GIVEN TASK 1:
According to the pipeline tolling transcript, what target rate of return did the contract for the Alliance system use?
GIVEN TASK 2:
Print the passage of the pipeline tolling transcript from "TAPE 04-11, SIDE" to "the initial estimate.".

TEXT BLOCK:
* * * * * * *

We moved from that to looking at incentive tolling
where the tolls are separated from the costs and
trying to align the shippers with the pipeline
companies. So, the results you were trying to obtain -
that was how you were rewarded on the attainment of
those.
MR. CARRUTHERS said Enbridge had the first pipeline in Canada to
negotiate incentive tolling and it had good success. The first
agreement was in 1995 for a five-year period. It was
renegotiated in 2000 and is being renegotiated again. It has
worked well reducing costs for both parties. A lot has been done
with cost reduction and the renewed negotiations are focused on
providing additional services. Flexibility is needed over time
to realign.
MR. CARRUTHERS noted that work still needs to be done on the
pipeline tariffs, which need to align with the strategy for
commercialization of gas - how it would ramp up and what the
shippers' needs are. While they have heard testimony today that
shippers want predictability versus certainty, that's not
consistent with his experience. Experienced companies are able
to take more operating risk if they have confidence in their
capabilities.
There's a trade-off between project rating in terms of
AA, AAA, B, whatever and the amount of equity risk
that is being taken. So, it's not like [a company] can
always go to one corner of the matrix and pick the
lowest cost, because there is certainly more risk,
which increases the need for returns and higher
equity. As we progress through the design and
development of the project, there certainly is a way
we can align interests between the shippers and the
companies building it.
REPRESENTATIVE BETH KERTTULA said his point about having
incentives to control the capital costs is particularly
important and asked what some of the incentives would be.
MR. CARRUTHERS replied that Alliance has the most current
system.
MR. CRAWFORD related that the Alliance system was constructed on
a contract that used 12 percent as a target rate of return
realizing that at some point, there was a limit on what the rate
of return could be.
TAPE 04-11, SIDE B
REPRESENTATIVE KERTTULA asked him what the rate went up to.
MR. CRAWFORD remembered that it went up to 14 percent, but he
would have to check.
REPRESENTATIVE KERTTULA asked how that was measured.
MR. CRAWFORD replied that it was pretty straightforward, but
there has to be agreement on the initial estimate.
When we were going through the open season, we had a
capital cost that translated through a number of fixed
factors into a rate that customers found reasonable.
As long as that was reasonable, then in effect, the
capital cost was reasonable. There was a recognition
that to the extent that we spent more than what the
capital costs were that the rate would be higher than
what it would otherwise be, but not as high as it
would be if the rate of return stayed the same.

* * * * * * *

SOURCE DATA:
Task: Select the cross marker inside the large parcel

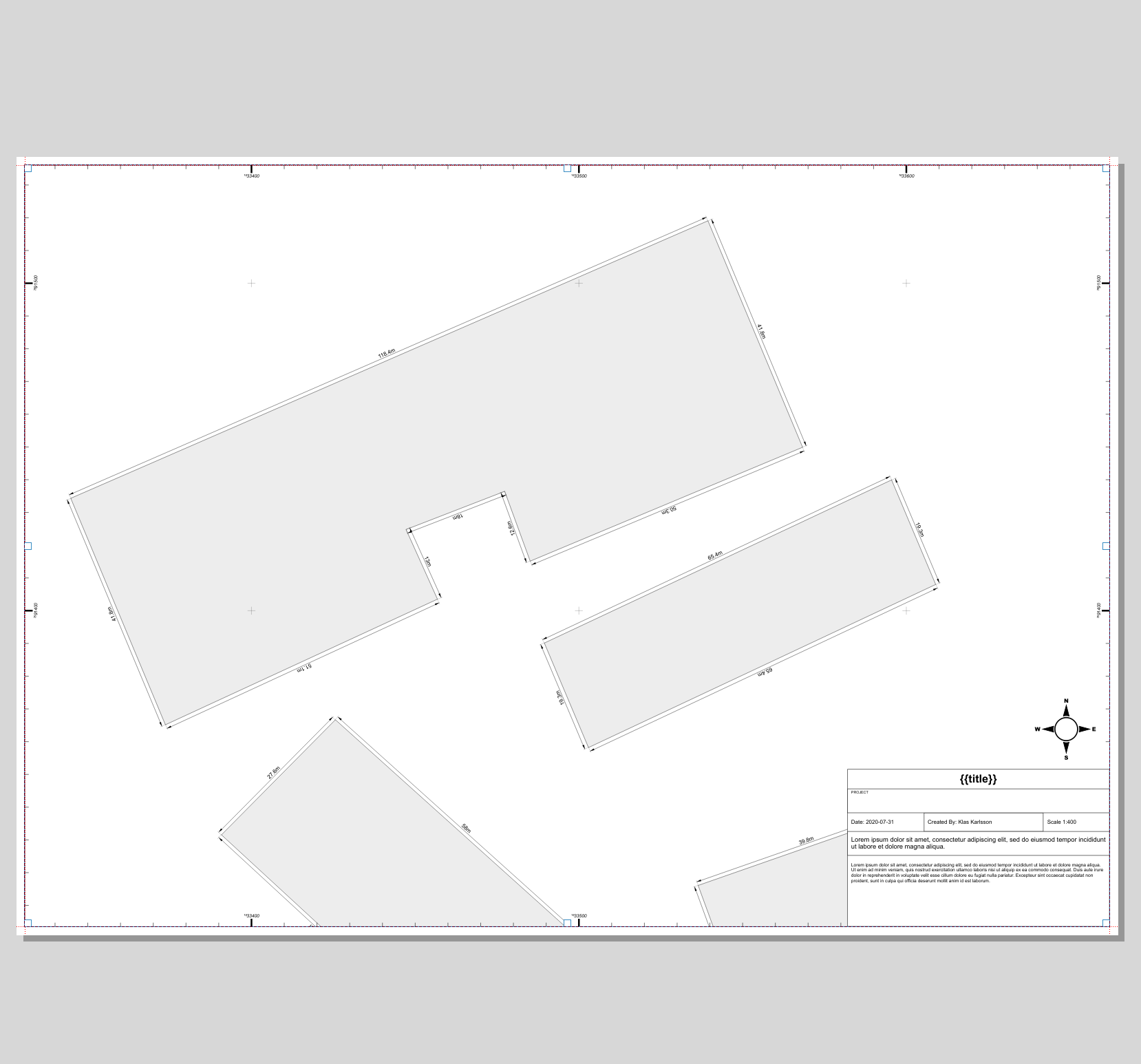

* * * * * * *

EXPECTED ANSWER 1:
12 percent

EXPECTED ANSWER 2:
TAPE 04-11, SIDE B
REPRESENTATIVE KERTTULA asked him what the rate went up to.
MR. CRAWFORD remembered that it went up to 14 percent, but he
would have to check.
REPRESENTATIVE KERTTULA asked how that was measured.
MR. CRAWFORD replied that it was pretty straightforward, but
there has to be agreement on the initial estimate.